The task: Give back exactly the lines of the material below that start at the one holding "Instruction: Open the" and end at the last line, minus the pictures.

Data in this exercise:
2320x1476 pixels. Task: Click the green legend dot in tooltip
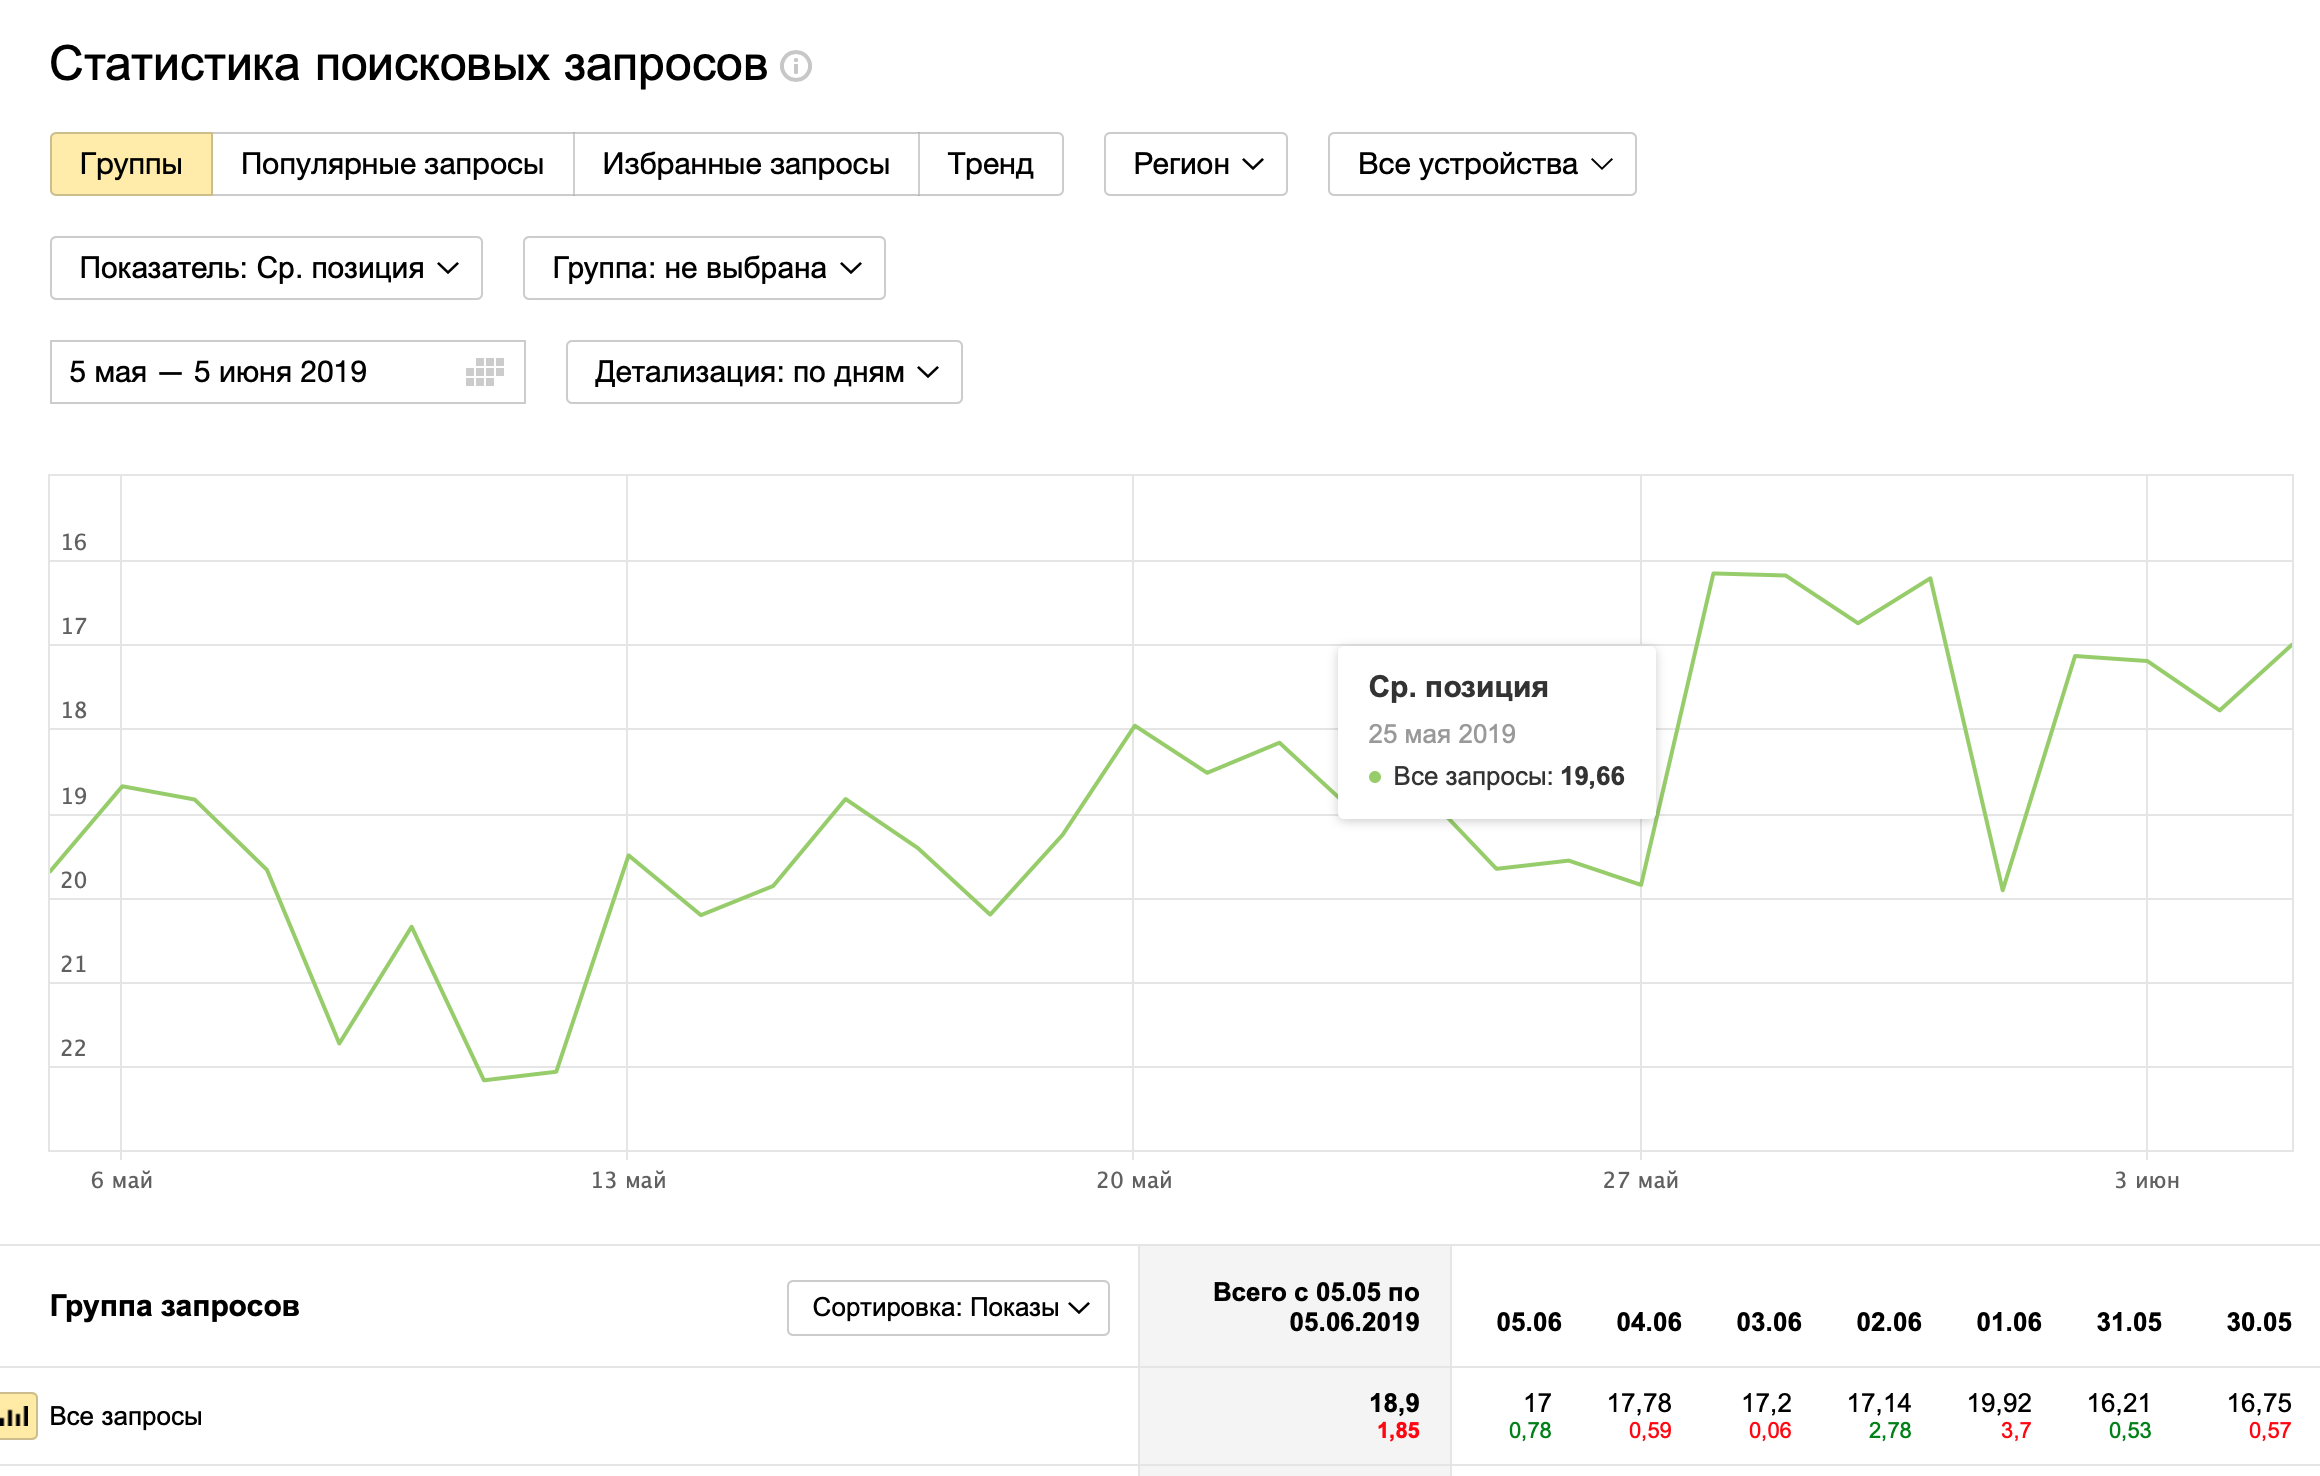1375,777
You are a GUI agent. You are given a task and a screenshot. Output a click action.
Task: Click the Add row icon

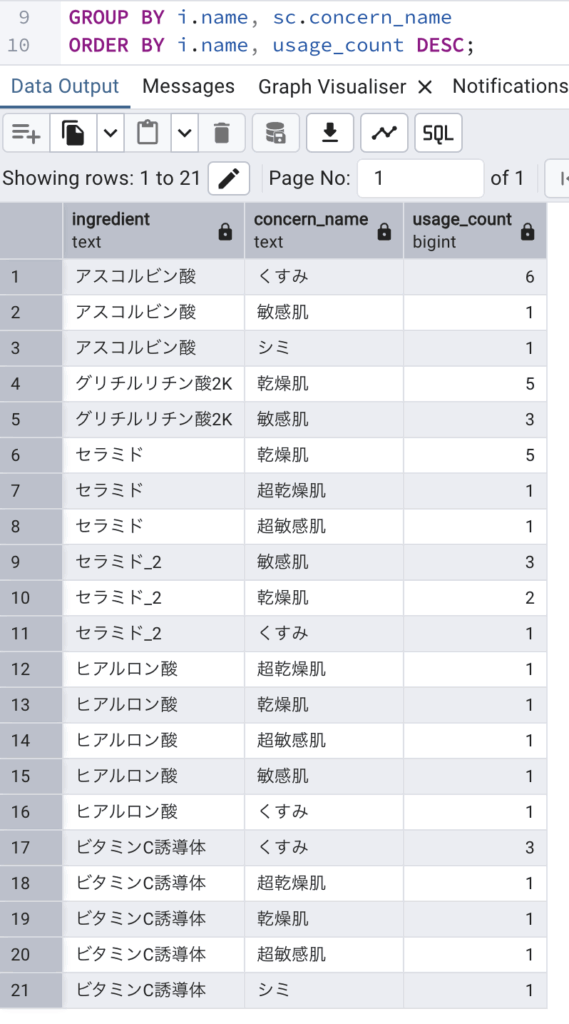click(x=25, y=133)
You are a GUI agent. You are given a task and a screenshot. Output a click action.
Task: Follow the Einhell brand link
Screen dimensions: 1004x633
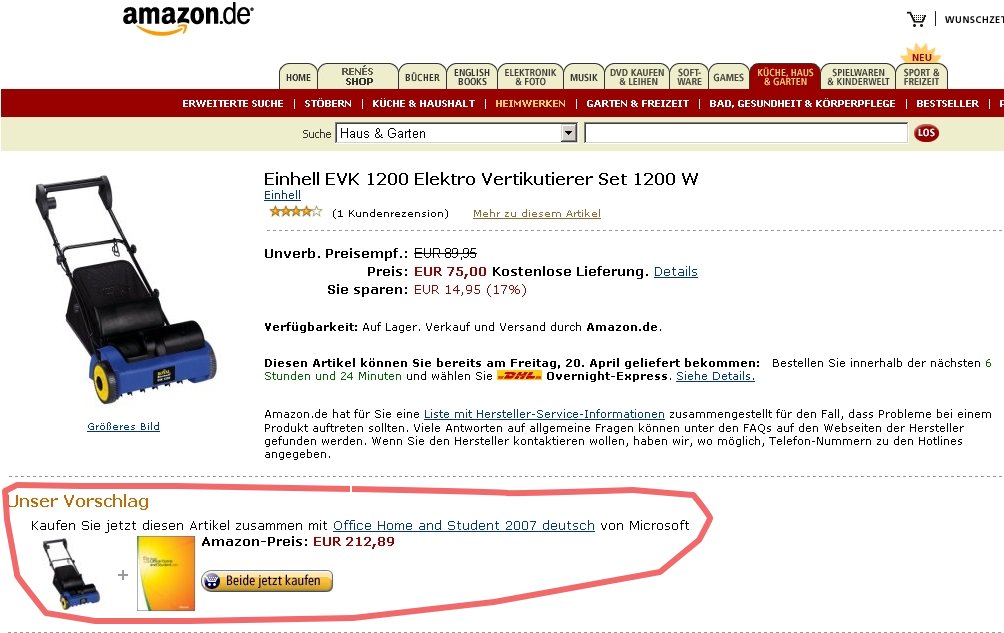pyautogui.click(x=282, y=195)
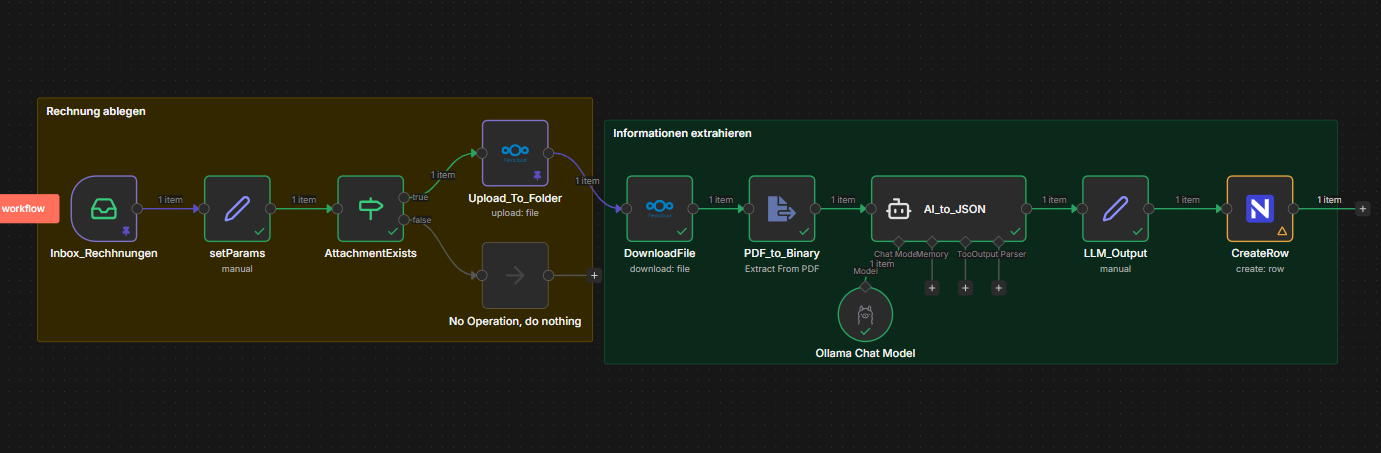1381x453 pixels.
Task: Click the No Operation arrow node
Action: [515, 275]
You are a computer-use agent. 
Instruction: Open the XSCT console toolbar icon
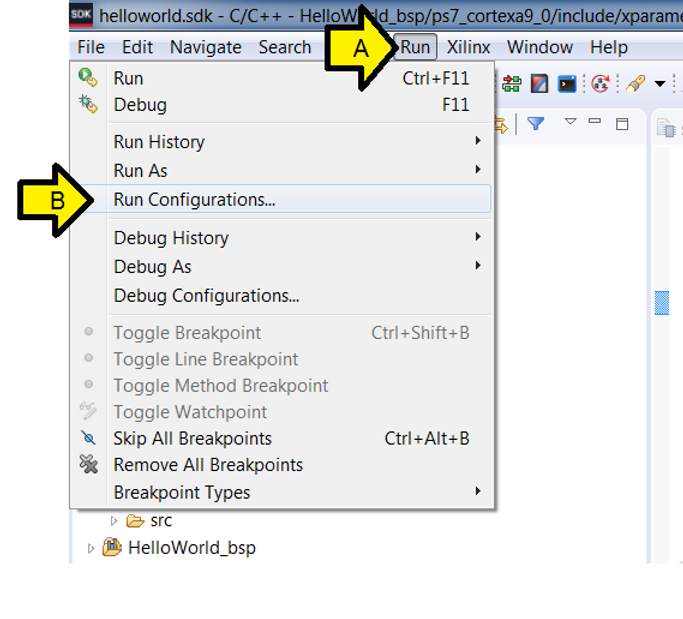coord(567,84)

Output of the exercise:
Instruction: Open the XSCT console toolbar icon
coord(567,84)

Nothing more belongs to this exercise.